◆ Description of the task: The entries below are to be reproduced in full, exactly as written.

'''

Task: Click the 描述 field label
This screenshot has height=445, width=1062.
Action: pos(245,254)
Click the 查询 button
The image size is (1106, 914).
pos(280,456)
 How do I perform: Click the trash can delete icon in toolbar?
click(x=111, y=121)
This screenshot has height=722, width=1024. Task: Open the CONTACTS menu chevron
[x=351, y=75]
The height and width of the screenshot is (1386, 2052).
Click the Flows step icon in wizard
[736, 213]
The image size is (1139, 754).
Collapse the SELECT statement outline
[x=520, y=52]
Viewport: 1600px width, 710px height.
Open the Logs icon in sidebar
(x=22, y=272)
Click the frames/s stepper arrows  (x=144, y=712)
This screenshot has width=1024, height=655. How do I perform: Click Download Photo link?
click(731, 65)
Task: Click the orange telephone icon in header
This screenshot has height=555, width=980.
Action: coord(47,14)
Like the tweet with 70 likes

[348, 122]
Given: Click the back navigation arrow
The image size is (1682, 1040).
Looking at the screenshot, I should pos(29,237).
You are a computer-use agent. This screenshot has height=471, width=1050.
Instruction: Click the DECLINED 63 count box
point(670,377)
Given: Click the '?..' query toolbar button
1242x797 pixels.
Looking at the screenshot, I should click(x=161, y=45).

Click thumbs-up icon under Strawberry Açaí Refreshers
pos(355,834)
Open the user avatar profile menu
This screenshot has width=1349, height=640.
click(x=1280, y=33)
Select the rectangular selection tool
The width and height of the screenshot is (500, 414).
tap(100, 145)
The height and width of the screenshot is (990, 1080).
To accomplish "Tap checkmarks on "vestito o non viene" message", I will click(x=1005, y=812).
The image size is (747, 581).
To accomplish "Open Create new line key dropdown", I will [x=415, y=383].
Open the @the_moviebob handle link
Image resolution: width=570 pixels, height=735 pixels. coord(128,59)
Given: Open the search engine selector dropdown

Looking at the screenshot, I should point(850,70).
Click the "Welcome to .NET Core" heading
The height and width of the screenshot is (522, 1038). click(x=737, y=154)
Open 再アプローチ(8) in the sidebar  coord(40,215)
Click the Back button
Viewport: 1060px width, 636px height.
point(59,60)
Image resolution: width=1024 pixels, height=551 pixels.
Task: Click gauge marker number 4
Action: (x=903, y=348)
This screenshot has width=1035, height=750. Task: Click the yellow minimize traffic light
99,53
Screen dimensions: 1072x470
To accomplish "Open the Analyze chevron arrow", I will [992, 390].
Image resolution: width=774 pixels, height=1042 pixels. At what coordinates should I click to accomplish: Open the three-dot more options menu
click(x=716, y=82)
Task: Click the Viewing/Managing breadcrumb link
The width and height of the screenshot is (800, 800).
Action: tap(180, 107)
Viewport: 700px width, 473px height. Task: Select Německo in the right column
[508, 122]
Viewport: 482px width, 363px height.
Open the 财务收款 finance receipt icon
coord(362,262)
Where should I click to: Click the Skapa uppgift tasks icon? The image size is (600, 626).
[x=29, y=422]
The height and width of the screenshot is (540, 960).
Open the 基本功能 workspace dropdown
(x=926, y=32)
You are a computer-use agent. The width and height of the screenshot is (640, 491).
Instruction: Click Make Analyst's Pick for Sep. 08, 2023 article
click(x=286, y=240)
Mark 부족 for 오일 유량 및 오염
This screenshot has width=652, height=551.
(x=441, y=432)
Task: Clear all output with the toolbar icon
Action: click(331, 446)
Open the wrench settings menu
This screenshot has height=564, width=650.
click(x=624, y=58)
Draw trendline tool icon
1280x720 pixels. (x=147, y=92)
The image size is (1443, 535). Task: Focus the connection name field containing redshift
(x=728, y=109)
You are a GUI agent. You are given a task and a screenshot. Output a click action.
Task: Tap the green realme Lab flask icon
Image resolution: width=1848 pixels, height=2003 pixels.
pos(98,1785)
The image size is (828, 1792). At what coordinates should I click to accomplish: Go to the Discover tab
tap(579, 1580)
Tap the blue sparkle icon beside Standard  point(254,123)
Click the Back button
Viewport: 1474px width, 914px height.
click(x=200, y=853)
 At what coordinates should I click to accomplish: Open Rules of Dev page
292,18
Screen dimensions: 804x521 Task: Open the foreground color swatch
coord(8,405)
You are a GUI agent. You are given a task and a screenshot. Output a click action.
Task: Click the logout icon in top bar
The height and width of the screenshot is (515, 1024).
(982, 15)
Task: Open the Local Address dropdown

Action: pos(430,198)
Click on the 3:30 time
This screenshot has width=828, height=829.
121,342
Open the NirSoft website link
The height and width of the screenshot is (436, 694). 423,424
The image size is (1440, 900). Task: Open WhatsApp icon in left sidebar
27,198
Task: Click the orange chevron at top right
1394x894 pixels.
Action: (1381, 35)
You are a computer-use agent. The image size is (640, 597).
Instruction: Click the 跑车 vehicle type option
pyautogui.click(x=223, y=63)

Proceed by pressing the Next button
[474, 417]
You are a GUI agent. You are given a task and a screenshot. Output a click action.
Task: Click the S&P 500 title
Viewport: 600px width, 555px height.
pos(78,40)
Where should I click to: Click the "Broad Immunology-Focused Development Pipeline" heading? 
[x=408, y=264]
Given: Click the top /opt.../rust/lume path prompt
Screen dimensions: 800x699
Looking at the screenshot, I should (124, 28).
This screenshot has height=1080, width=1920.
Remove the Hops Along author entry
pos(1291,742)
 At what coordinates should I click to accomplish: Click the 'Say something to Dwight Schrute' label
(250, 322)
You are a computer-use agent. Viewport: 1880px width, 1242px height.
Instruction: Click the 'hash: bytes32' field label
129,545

'''

◆ Task response:
Task: Click the 描述 field label
This screenshot has height=445, width=1062.
Action: pos(245,254)
Click the 查询 button
The image size is (1106, 914).
pos(280,456)
 How do I perform: Click the trash can delete icon in toolbar?
click(x=111, y=121)
This screenshot has height=722, width=1024. Task: Open the CONTACTS menu chevron
[x=351, y=75]
The height and width of the screenshot is (1386, 2052).
Click the Flows step icon in wizard
[736, 213]
The image size is (1139, 754).
Collapse the SELECT statement outline
[x=520, y=52]
Viewport: 1600px width, 710px height.
Open the Logs icon in sidebar
(x=22, y=272)
Click the frames/s stepper arrows  (x=144, y=712)
This screenshot has width=1024, height=655. How do I perform: Click Download Photo link?
click(731, 65)
Task: Click the orange telephone icon in header
This screenshot has height=555, width=980.
Action: coord(47,14)
Like the tweet with 70 likes

[348, 122]
Given: Click the back navigation arrow
The image size is (1682, 1040).
Looking at the screenshot, I should pos(29,237).
You are a computer-use agent. This screenshot has height=471, width=1050.
Instruction: Click the DECLINED 63 count box
point(670,377)
Given: Click the '?..' query toolbar button
1242x797 pixels.
Looking at the screenshot, I should click(x=161, y=45).

Click thumbs-up icon under Strawberry Açaí Refreshers
pos(355,834)
Open the user avatar profile menu
This screenshot has width=1349, height=640.
click(x=1280, y=33)
Select the rectangular selection tool
The width and height of the screenshot is (500, 414).
tap(100, 145)
The height and width of the screenshot is (990, 1080).
To accomplish "Tap checkmarks on "vestito o non viene" message", I will click(x=1005, y=812).
The image size is (747, 581).
To accomplish "Open Create new line key dropdown", I will [x=415, y=383].
Open the @the_moviebob handle link
Image resolution: width=570 pixels, height=735 pixels. coord(128,59)
Given: Open the search engine selector dropdown

Looking at the screenshot, I should point(850,70).
Click the "Welcome to .NET Core" heading
The height and width of the screenshot is (522, 1038). click(x=737, y=154)
Open 再アプローチ(8) in the sidebar  coord(40,215)
Click the Back button
Viewport: 1060px width, 636px height.
point(59,60)
Image resolution: width=1024 pixels, height=551 pixels.
Task: Click gauge marker number 4
Action: (x=903, y=348)
This screenshot has width=1035, height=750. Task: Click the yellow minimize traffic light
99,53
Screen dimensions: 1072x470
To accomplish "Open the Analyze chevron arrow", I will [992, 390].
Image resolution: width=774 pixels, height=1042 pixels. At what coordinates should I click to accomplish: Open the three-dot more options menu
click(x=716, y=82)
Task: Click the Viewing/Managing breadcrumb link
The width and height of the screenshot is (800, 800).
Action: tap(180, 107)
Viewport: 700px width, 473px height. Task: Select Německo in the right column
[508, 122]
Viewport: 482px width, 363px height.
Open the 财务收款 finance receipt icon
coord(362,262)
Where should I click to: Click the Skapa uppgift tasks icon? The image size is (600, 626).
[x=29, y=422]
The height and width of the screenshot is (540, 960).
Open the 基本功能 workspace dropdown
(x=926, y=32)
You are a computer-use agent. The width and height of the screenshot is (640, 491).
Instruction: Click Make Analyst's Pick for Sep. 08, 2023 article
click(x=286, y=240)
Mark 부족 for 오일 유량 및 오염
This screenshot has width=652, height=551.
(x=441, y=432)
Task: Clear all output with the toolbar icon
Action: click(331, 446)
Open the wrench settings menu
This screenshot has height=564, width=650.
click(x=624, y=58)
Draw trendline tool icon
1280x720 pixels. (x=147, y=92)
The image size is (1443, 535). Task: Focus the connection name field containing redshift
(x=728, y=109)
You are a GUI agent. You are given a task and a screenshot. Output a click action.
Task: Tap the green realme Lab flask icon
Image resolution: width=1848 pixels, height=2003 pixels.
pos(98,1785)
The image size is (828, 1792). At what coordinates should I click to accomplish: Go to the Discover tab
tap(579, 1580)
Tap the blue sparkle icon beside Standard  point(254,123)
Click the Back button
Viewport: 1474px width, 914px height.
click(x=200, y=853)
 At what coordinates should I click to accomplish: Open Rules of Dev page
292,18
Screen dimensions: 804x521 Task: Open the foreground color swatch
coord(8,405)
You are a GUI agent. You are given a task and a screenshot. Output a click action.
Task: Click the logout icon in top bar
The height and width of the screenshot is (515, 1024).
(982, 15)
Task: Open the Local Address dropdown

Action: pos(430,198)
Click on the 3:30 time
This screenshot has width=828, height=829.
121,342
Open the NirSoft website link
The height and width of the screenshot is (436, 694). 423,424
The image size is (1440, 900). Task: Open WhatsApp icon in left sidebar
27,198
Task: Click the orange chevron at top right
1394x894 pixels.
Action: (1381, 35)
You are a computer-use agent. The image size is (640, 597).
Instruction: Click the 跑车 vehicle type option
pyautogui.click(x=223, y=63)

Proceed by pressing the Next button
[474, 417]
You are a GUI agent. You are given a task and a screenshot. Output a click action.
Task: Click the S&P 500 title
Viewport: 600px width, 555px height.
pos(78,40)
Where should I click to: Click the "Broad Immunology-Focused Development Pipeline" heading? 
[x=408, y=264]
Given: Click the top /opt.../rust/lume path prompt
Screen dimensions: 800x699
Looking at the screenshot, I should (124, 28).
This screenshot has height=1080, width=1920.
Remove the Hops Along author entry
pos(1291,742)
 At what coordinates should I click to accomplish: Click the 'Say something to Dwight Schrute' label
(250, 322)
You are a computer-use agent. Viewport: 1880px width, 1242px height.
Instruction: Click the 'hash: bytes32' field label
129,545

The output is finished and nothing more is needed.